このように、RSウイルス感染症と新型コロナウイルス感染症は、非常に似ていることがわかります。症状に関しては、通常の風邪やインフルエンザと共通するものも少なくありません。
複数のウイルスによる同時流行期にこれらの症状があらわれた場合は、どのウイルスによるものか素人が判断することは非常に困難なので、気になる症状があれば医療機関を受診しましょう。

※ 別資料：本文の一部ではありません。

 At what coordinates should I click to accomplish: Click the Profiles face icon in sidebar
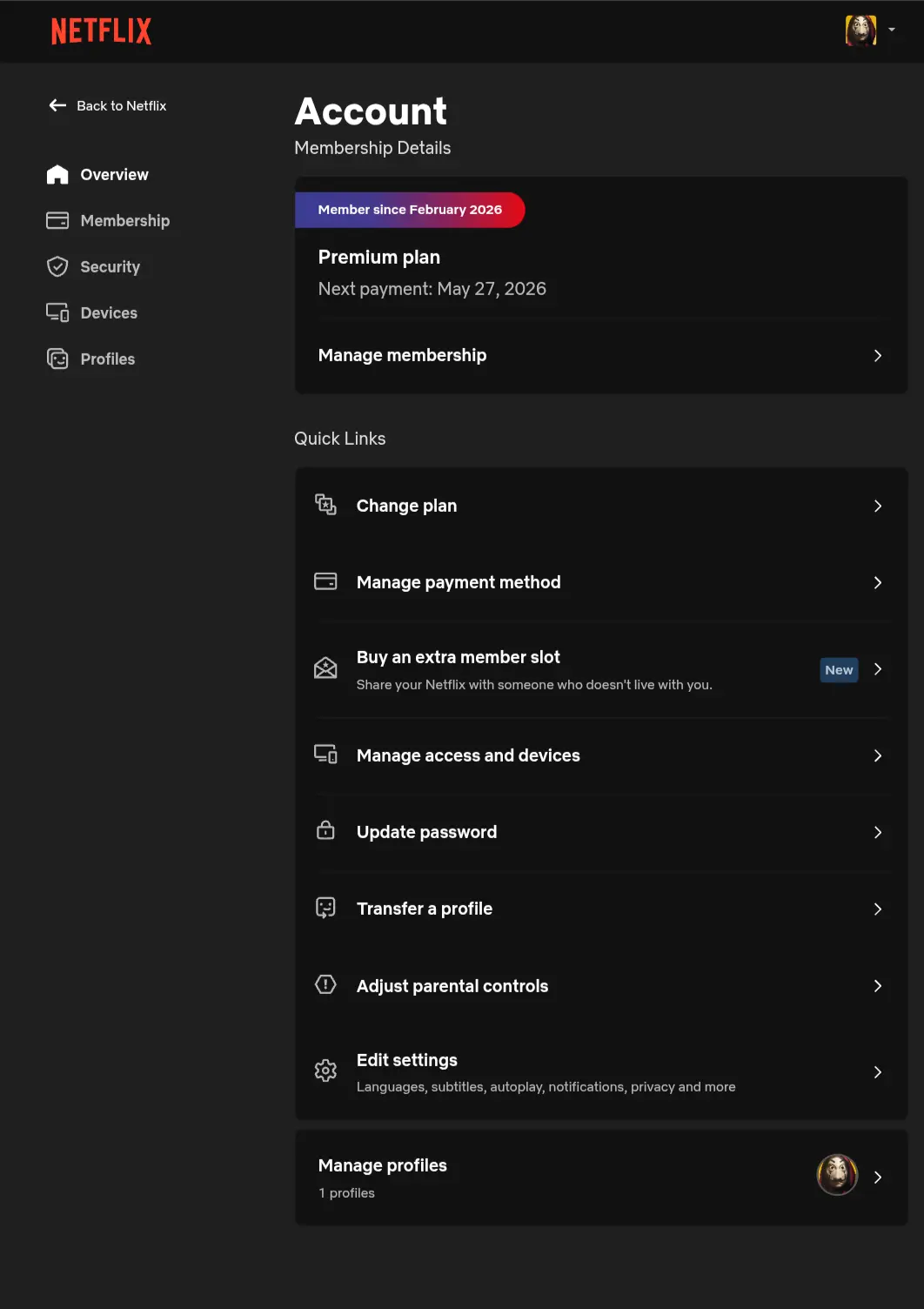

RSウイルス感染症の検査による確定診断は、原則として1歳未満の乳児にだけ行われます。ただし、新型コロナやインフルエンザは、多くの医療機関で確定診断ができます。もともとRSウイルス感染症には特効薬がなく対症療法となるため、新型コロナやインフルエンザの可能性を排除し、適切な治療を受けるためには病院の受診が欠かせません。

RSウイルス感染対策のポイントは?

新型コロナウイルス感染症と類似点の多いRSウイルス感染症ですが、異なる点もあります。
その最大の違いはワクチンの有無で、RSウイルス感染症にはワクチンがないことから、感染した場合の予後に不安があります。したがって、重症化を避けるためにも感染予防は欠かせません。

RSウイルスの感染対策は、手洗い・うがい、咳エチケットが基本です。
咳エチケットとしては、新型コロナやインフルエンザ同様、マスクの着用が有効です。
家庭内での感染が多いとされており、接触感染を防ぐために、ドアノブやテーブル表面など家族共用で使う場所や物の消毒が推奨されます。
加えて、以下が対策のポイントになります。

・自分の目、鼻、口の粘膜には手で触れないようにする
・くしゃみ、咳の症状がある人と話すときは2m以上離れる
・くしゃみ、咳などの感染症が疑われる症状がある場合、なるべく高齢者に接近しないようにする
・気道の状態を悪化させ、感染リスクを高めてしまうので、たばこ(電子たばこ、副流煙を含む)は控える
・基礎疾患がある場合は重症化の懸念があるため、受診し病状を悪化させないよう管理する

新型コロナウイルス感染症の5類移行にともない、様々な場面で感染対策が緩和されるようになりました。しかしながら、ウイルスがなくなったわけではありませんし、新型コロナ以外のウイルスや病原菌との同時流行もみられます。

高齢者、特に呼吸器や心臓に基礎疾患がある人は油断禁物です。基礎疾患が悪化すると感染や重症化リスクが高まるので、きちんと治療を受け病気をコントロールすることが重要になります。
RSウイルス対策は新型コロナ対策とほぼ同じです。コロナ禍で身につけた感染対策を活かしていきましょう。